Spécialiste de l’intégration de nanoingrédients dans la chaîne alimentaire.

L’alministrateur

  • Détecte les aliments qui sont conçus en utilisant des nanoingrédients.
  • Identifie les nanoproduits alimentaires et en particulier ceux qui sont non étiquetés.
  • Repère et crée de nouvelles fonctions pour ces composants lilliputiens.
  • Exemples :ajustement de couleur, augmentation de la saveur, augmentation de la teneur en éléments nutritifs, suppression ou neutralisation des matières grasses et sucres, amélioration de la « consistance en bouche », adaptation d’un aliment à un individu, création d’emballages intelligents…
  • Crée et expérimentent des nouvelles fonctions
  • Exemples : solutions à des problèmes nutritionnels et/ou sanitaires (diminution de la teneur en graisse, en sel, en calories ou en émulsifiants…) diffusions de médicaments, lutte contre les intoxications alimentaires
  • Surveille les effets pervers des nanoparticules dans les aliments et met en place des processus d’alertes.

C’est déjà demain

Quelques éléments montrent que les nanotechnologies et l’alimentation tentent de faire assiette commune.

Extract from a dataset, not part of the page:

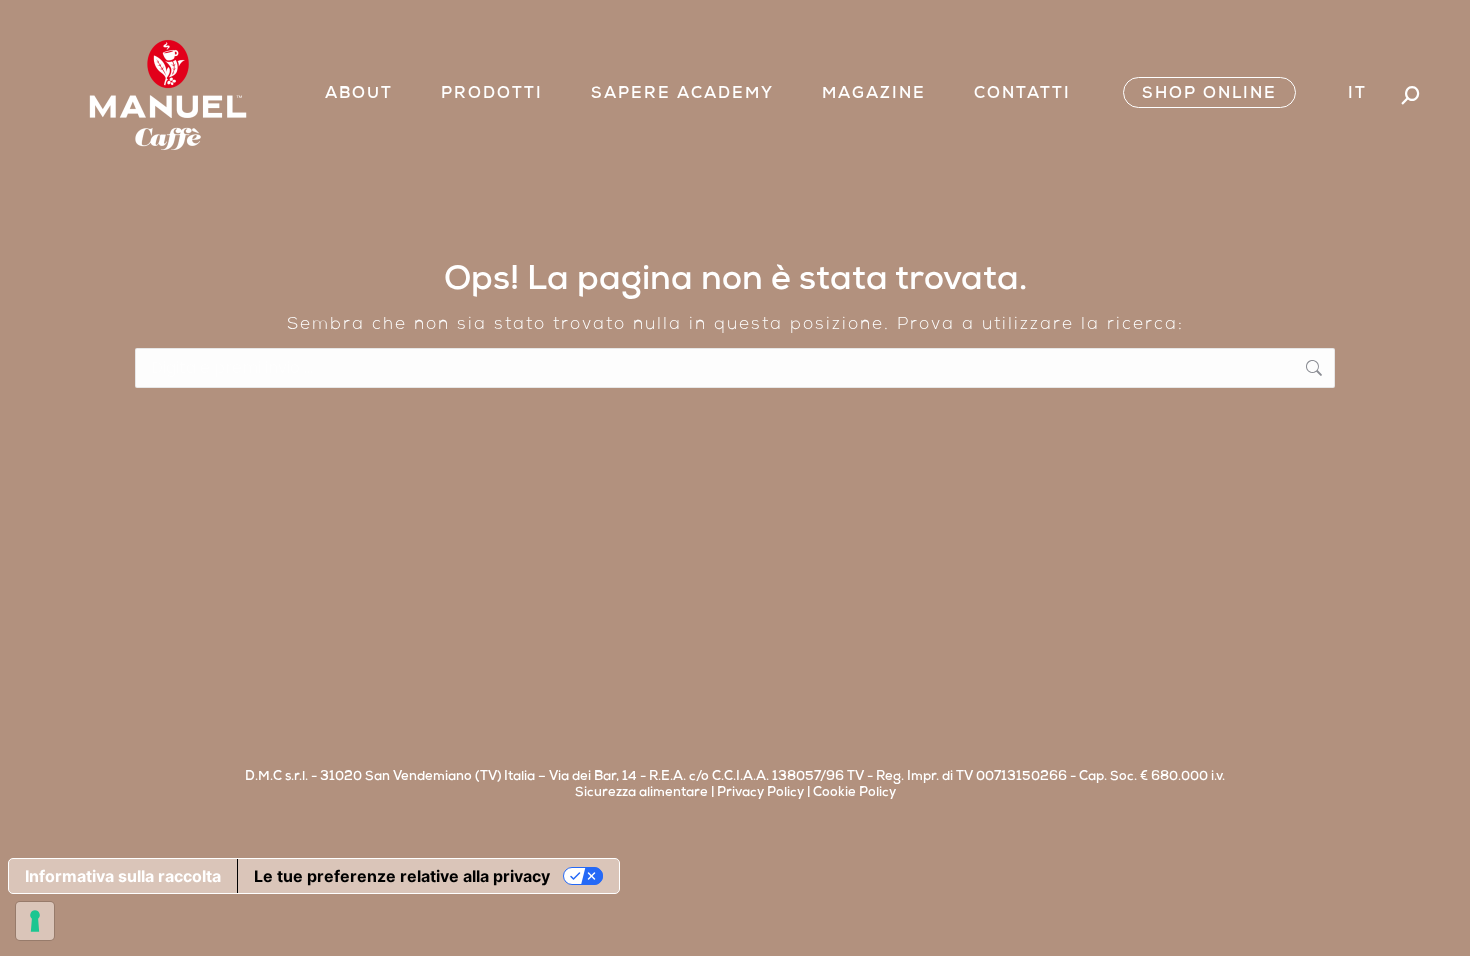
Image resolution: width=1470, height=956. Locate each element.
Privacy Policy (760, 793)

  • Des entreprises comme Kraft et Nestlé travaillent sur des aliments « intelligents » qui interagiront avec les consommateurs pour « personnaliser » la nourriture, changer sa couleur, saveur ou éléments nutritifs à la demande. Ils pourraient aussi détecter une allergie à un composant alimentaire et le neutraliser. L’emballage pourrait libérer une dose d’éléments nutritifs  pour ceux qui ont des besoins nutritionnels particuliers (par exemple des molécules de calcium pour les personnes souffrant d’ostéoporose).
  • Mars Inc. dispose d’un brevet pour un nano-emballage invisible et comestible qui enveloppe les aliments, empêchant les échanges gazeux et l’humidité. Cet emballage contient des nano-capteurs et des activateurs antimicrobiens. Il est capable de détecter la détérioration des aliments et libérer des nano-anti-microbes pour prolonger la durée de vie de la nourriture.
  •  Le think tank Woodrow Wilson Institute a recensé en 1 371 produits concernant des nanoparticules dans le monde, dont 367 en Europe. Près d’un sur dix concernait le secteur alimentaire : revêtement intérieur des bouteilles de bière Corona, eau pour femmes enceintes et bébés (La Posta del Aguila), nombreux compléments alimentaires, vitamines et produits amaigrissants…

 

  • La France est le premier pays à avoir exigé des industriels, depuis 2013, une « déclaration annuelle des substances à l’état nanoparticulaire ».
  • Les nanotechnologies sont en plein boom : selon la Commission européenne, les produits qui en découlent devraient connaître une croissance de leur valeur de 200 milliards d’euros en 2009 à deux billions d’euros en 2015. En 2010-2015, elles concerneraient l’emploi de 2 millions de personnes, selon une estimation de la National Science Foundation. Pour les seules applications alimentaires, la valeur du marché atteindrait 4,4 milliards d’euros en 2012, selon la FAO et l’OMS.

Prospective du métier

Aujourd’hui, les nanoparticules dans le champ alimentaire n’ont pas bonne presse. Si entreprises continuent leurs recherches, elles communiquent peu sur le sujet.
Pourtant, les nanostructures dans l’alimentation sont loin d’être une nouveauté. Pour preuve, le lait maternel est composé d’émulsions de protéines de lait de taille nanométrique. De même, les fabricants rendent la mayonnaise plus légère en incorporant de l’eau sous forme de gouttelettes nanométriques

Le brouillard peut se lever si les alminustrateurs d’aujourd’hui et de demain prennent le temps de se poser quelques questions.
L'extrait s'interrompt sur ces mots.